Glenn M. Kleiman also found a home in academia. As mentioned above, he attended Stanford and took Professor Suppes’ logic class in the 1970s. After receiving his doctorate in cognitive psychology from Stanford in 1977, he founded the aforementioned Teaching Tools company in 1981. After four years of independent consulting and software development, Kleiman joined the non-profit Education Development Center, where he served in various roles over the next 22 years. During this time, he also lectured at Harvard University’s Graduate School of Education.
In 2007, Kleiman joined North Carolina State University as the executive director of its Friday Institute for Educational Innovation. He stepped down as executive director in 2018 but remains on faculty as a professor.

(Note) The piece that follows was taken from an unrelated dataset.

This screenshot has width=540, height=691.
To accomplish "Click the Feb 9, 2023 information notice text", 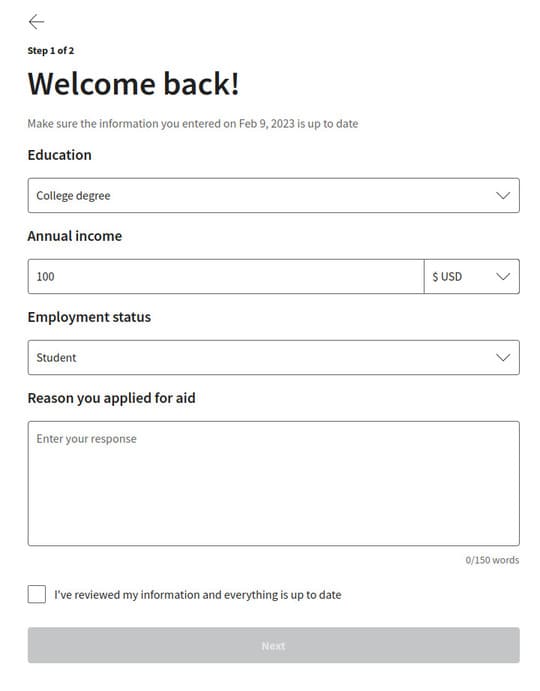I will [193, 124].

As his Chronicles appearance illustrated, Kleiman was a cautiously optimistic supporter of Logo. In an article from the July 1982 issue of Compute!, he compared the relative strengths and weaknesses of the newer Logo versus the older BASIC. Kleiman was measured in his praise for the latter, however, noting that many Logo advocates insisted it was “the only proper approach, and that teaching BASIC is almost evil.” Kleiman argued it was not that cut-and-dry:
While the turtle graphics component of Logo suits children very well, I am less certain about the rest of Logo. The commands for working with words are powerful but may not be simple for children to use. Most teachers using Logo have so far focused on using turtle graphics. I am waiting for more information from teachers and children who are exploring the non-graphics aspects of Logo.

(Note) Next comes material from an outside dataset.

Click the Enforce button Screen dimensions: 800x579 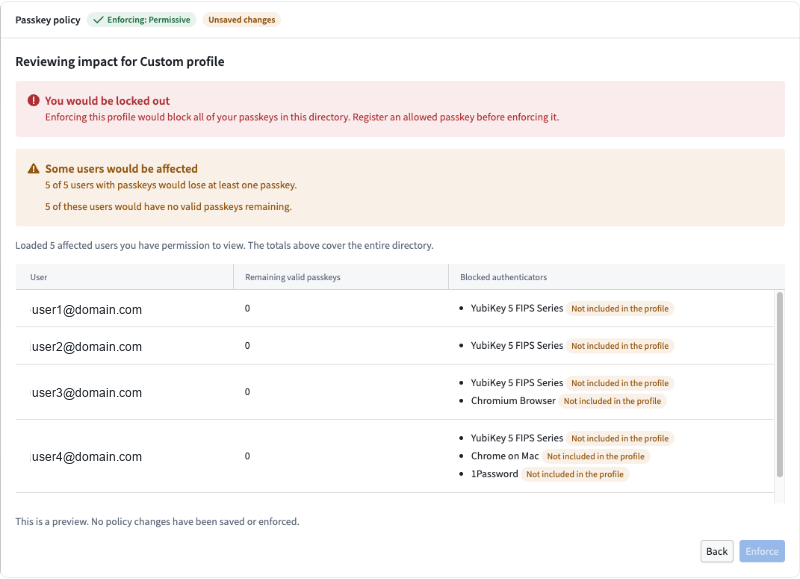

In BASIC, children generally find it easy to understand the individual string processing commands and to write small programs with them. However, the difficulty of BASIC programming increases rapidly as the size of the program increases.
Kleiman’s conclusion at the time was that it did not matter which language children learned. The more important question was “whether the teaching encourages careful task analysis, problem solving, and testing.” In that sense, he thought Logo, which encouraged “modular programming,” had the advantage over BASIC. He added that turtle graphics also had the side benefit of teaching children about geometry and symmetry.
Notes from the Random Access File
- This episode is available at the Internet Archive and was recorded in late 1983 or early 1984. I could not nail down the date with any greater accuracy.
- Much like BASIC, there were several different implementations of Logo, even within the same platform. For instance, Kleiman’s Compute! article noted there were at least two distinct versions available for the Apple II: one by Logo Computer Systems, Inc. (LCSI), and the other by MIT. Apple marketed LCSI Logo, while two outside companies sold the MIT version. (In my emulation re-creation, I used Apple Logo II, an LCSI release from 1984.)
- According to Kleiman, the various Logo packages sold for between $169 and $179 as of late 1982. You could also buy a program called Nibble, which provided just a simplified version of the turtle graphics package, for around $30.
- The only commercial software ever produced by Teaching Tools, at least according to Moby Games, was Word-a-Mation, an educational game written by Kleiman for the Apple II.
- Unfortunately, I was unable to track down any verifiable information regarding Nancy Palmer or her current whereabouts.
- The American Philosophical Society named an award for Professor Suppes. The Patrick Suppes Prize is actually a multi-disciplinary award that rotates its recipients among the fields of the philosophy of science, the history of science, and psychology. This year’s recipient (for the history of science) is Professor Jessica Riskin of Stanford University.
- I mentioned Python as the successor to Logo when it comes to teaching today’s students about computer programming. There is actually a turtle graphics package available as part of the Python Standard Library. Episode 10 of Teaching Python podcast, presented by Sean Tibor and Kelly Paredes, does a deep dive into this modern-day reimplementation of Logo.
- To be honest, I never knew about the non-turtle graphics part of Logo until I watched this episode. Like many elementary school computer students in the late 1980s, we were mostly taught BASIC with the occasional detour into Logo’s turtle graphics.